Upon the last two propositions Löwenthal has based a convenient method for the assaying of tannin materials. A known weight of the substance to be analysed (say sumach) is extracted with water, and the extract diluted to a known volume. An aliquot part of the extract is then mixed with a certain proportion of a standard solution of indigo-carmin and of sulphuric acid, and, after large dilution with water, standard permanganate is dropped in from a burette (graduated glass tube) until the colour of the indigo is completely discharged. After deducting the volume of reagent which would have been taken up by the indigo alone, the rest is put down as corresponding to the “permanganate reducers generally.” Another measured volume of the extract is then poured over a sufficient weight of dry shavings of raw hide, after having been suitably diluted, and the whole is allowed to stand until the tannin has all passed into the hide. The liquid is then filtered, ​and a measured volume, corresponding to exactly the quantity of extract used for the assay, tested with permanganate. The volume of reagent used this time is deducted from that used in the assay as a correction. From the net permanganate the weight of pure gallotannic acid which it would oxidize is calculated on the basis of standard experiments, and from this weight the "percentage of tannin" is deduced. The method is purely empirical, and the results are of no value unless obtained according to a rigorously prescribed mode of procedure. Of individual tannins that of the gall-nuts, known as gallotannic acid, is best known. For its preparation (according to Pélouze) powdered gall-nuts are placed in an apparatus for extraction "by displacement," and in it soaked in a mixture of 9 parts of ether and 1 part of water for twenty-four hours. The liquid is then allowed to drain off, and the residue washed with aqueous ether. The liquid on standing separates into two layers,—a lower heavy layer, which contains the tannin, and an upper more purely ethereal layer, which contains gallic acid and other impurities. The lower layer is drawn off, washed once or twice with ether, and then evaporated to dryness at a gentle heat; the tannin remains as a porous friable mass of a slightly greyish-yellow colour.

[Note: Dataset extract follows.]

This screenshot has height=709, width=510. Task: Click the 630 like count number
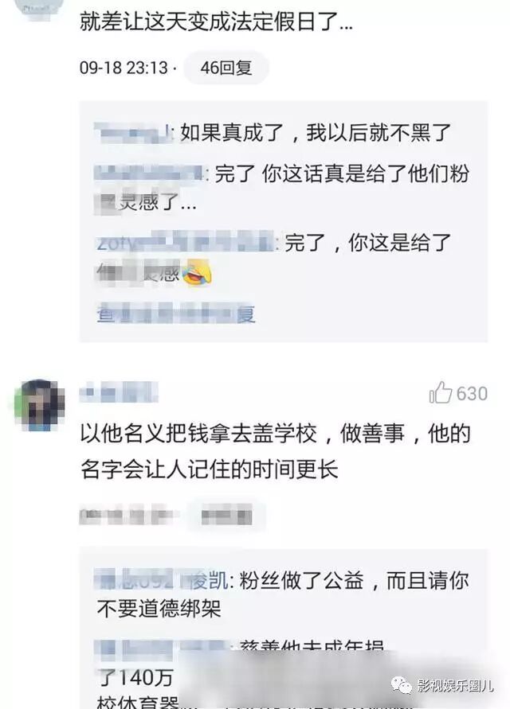472,394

This is the tannin of the pharmaceutist.

Such tannin is not by any means an absolutely unitary substance. Its solution, if allowed to stand in the presence of a ferment which is naturally present in gall-nut extract, or more readily if boiled with sulphuric acid, yields a large proportion of gallic acid, which is easily obtained in pure crystals. According to Strecker, glucose is formed at the same time, whence he viewed tannin as a glucoside (see Sugar). But this is now recognized as a mistake, since Hugo Schiff showed that pure tannin is only digallic acid, C₁₄H₁₀0₉ = 2C₇H₆0₅ (gallic acid) minus 1H₂0. Pure tannin, according to Schiff, can be obtained by dehydrating pure gallic acid by means of chloride of acetyl. The tannin of the Chinese gall-nuts seems to be identical with gallotannic acid.

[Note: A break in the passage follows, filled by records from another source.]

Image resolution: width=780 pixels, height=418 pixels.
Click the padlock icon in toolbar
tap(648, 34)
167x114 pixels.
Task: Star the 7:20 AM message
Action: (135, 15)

Quercitannic Acid.—The tannin of oak bark is certainly different from gallotannic acid, because it yields no gallic acid when boiled with dilute vitriol. Etti Jahresb. über die Fortschr. der Chemie for 1880 , p. 898) prepares it by extracting the powdered bark with dilute alcohol at a gentle heat, adding ordinary ether to the alcoholic extract, and shaking out the tannin with acetic ether. The acetic ether extract is distilled to recover the solvent, the residue filtered, and the filtrate evaporated to dryness to obtain the pure (?) tannin as reddish- white powder of the composition C₁₇H₁₆0₉. At 130–140° C. it loses water and forms phlobaphen, C₃₄H₃₀0₁₇, a brown solid insoluble in water but soluble in solution of the tannin. Quercitannic acid forms quite a series of such anhydrides: C₃₄H₃₀O₁₇; C₃₄H₂₈O₁₆; C₃₄H₂₆O₁₅; C₃₄H₂₄O₁₄. Some, if not all, of these are contained in aqueous oak-bark extract, and they play an important part in its application for tanning. According to Etti, quercitannic acid is a tri-methyl substitution-product of digallic acid, C₁₄H₁₀O₉ minus 3H plus 3CH₃ = C₁₇H₁₆O₉.

Besides these two tannins, those of coffee and cachou are the only ones which have been obtained in a relatively definite form.